**TEXTO PROPORCIONADO:**
La responsabilidad compartida: ni banalización ni criminalización
Defender el derecho al aborto no implica celebrarlo ni trivializarlo. El aborto es un derecho, pero también un procedimiento médico que ninguna mujer desea tener que ejercer. Como bien señaló la ministra Mónica García al presentar los datos de 2024, casi la mitad de las mujeres que abortaron (49,14%) no habían empleado ningún método anticonceptivo. Esto evidencia un fracaso colectivo en políticas de educación sexual, acceso a anticonceptivos y prevención.
Hay que decirlo con claridad: utilizar el aborto como método anticonceptivo habitual es una irresponsabilidad sanitaria y personal. Los estudios muestran que entre el 4 y el 6% de las mujeres que abortan ya habían tenido una interrupción voluntaria del embarazo previa. Aunque este porcentaje no es mayoritario, refleja casos en los que no se adoptaron medidas anticonceptivas efectivas tras el primer aborto. La gratuidad de anticonceptivos de larga duración, la educación sexual integral y el acceso temprano a métodos eficaces deben ser prioridades absolutas.
Tampoco es aceptable banalizar o presumir del aborto en redes sociales como si fuera un acto trivial o una reivindicación identitaria. El aborto es un derecho que debe ejercerse con seriedad, información y acompañamiento sanitario adecuado. La trivialización del aborto en ciertos discursos no ayuda a normalizarlo como derecho sanitario; al contrario, alimenta la polarización y dificulta el respeto mutuo entre posiciones legítimamente diferentes.

**LÍNEAS SUMINISTRADAS:**

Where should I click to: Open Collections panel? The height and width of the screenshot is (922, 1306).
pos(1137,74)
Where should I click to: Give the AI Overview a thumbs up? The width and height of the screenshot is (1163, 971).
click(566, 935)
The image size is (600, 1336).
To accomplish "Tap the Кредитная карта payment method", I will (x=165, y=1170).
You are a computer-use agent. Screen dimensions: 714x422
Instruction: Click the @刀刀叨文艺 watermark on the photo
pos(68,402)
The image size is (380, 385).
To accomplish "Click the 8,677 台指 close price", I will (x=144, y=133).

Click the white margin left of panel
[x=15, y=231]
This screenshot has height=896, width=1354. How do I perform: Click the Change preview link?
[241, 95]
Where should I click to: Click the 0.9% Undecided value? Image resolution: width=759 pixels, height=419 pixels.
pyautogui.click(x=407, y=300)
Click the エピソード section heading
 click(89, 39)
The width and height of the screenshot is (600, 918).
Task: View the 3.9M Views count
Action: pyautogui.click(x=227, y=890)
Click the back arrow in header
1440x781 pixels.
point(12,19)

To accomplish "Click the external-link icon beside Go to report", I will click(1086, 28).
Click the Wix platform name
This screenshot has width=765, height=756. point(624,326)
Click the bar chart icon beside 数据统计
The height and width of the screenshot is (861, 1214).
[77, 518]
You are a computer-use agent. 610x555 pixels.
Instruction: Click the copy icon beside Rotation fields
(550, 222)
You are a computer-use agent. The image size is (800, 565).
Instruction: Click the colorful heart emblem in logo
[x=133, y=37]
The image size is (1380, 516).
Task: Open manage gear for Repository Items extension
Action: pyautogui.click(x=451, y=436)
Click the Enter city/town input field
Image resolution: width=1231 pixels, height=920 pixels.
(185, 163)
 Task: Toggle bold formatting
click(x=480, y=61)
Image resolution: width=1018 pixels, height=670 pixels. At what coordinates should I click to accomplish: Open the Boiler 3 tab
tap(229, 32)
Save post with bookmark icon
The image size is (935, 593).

**INSTRUCCIONES DE LA TAREA:**
Actualiza el fragmento del texto sobre el aborto que empieza en "Hay que decirlo" y termina en "ser prioridades absolutas.", cambiando "irresponsabilidad" por "imprudencia". Las líneas no hacen falta para resolver nada.

**RESPUESTA DEL EJERCICIO:**
Hay que decirlo con claridad: utilizar el aborto como método anticonceptivo habitual es una imprudencia sanitaria y personal. Los estudios muestran que entre el 4 y el 6% de las mujeres que abortan ya habían tenido una interrupción voluntaria del embarazo previa. Aunque este porcentaje no es mayoritario, refleja casos en los que no se adoptaron medidas anticonceptivas efectivas tras el primer aborto. La gratuidad de anticonceptivos de larga duración, la educación sexual integral y el acceso temprano a métodos eficaces deben ser prioridades absolutas.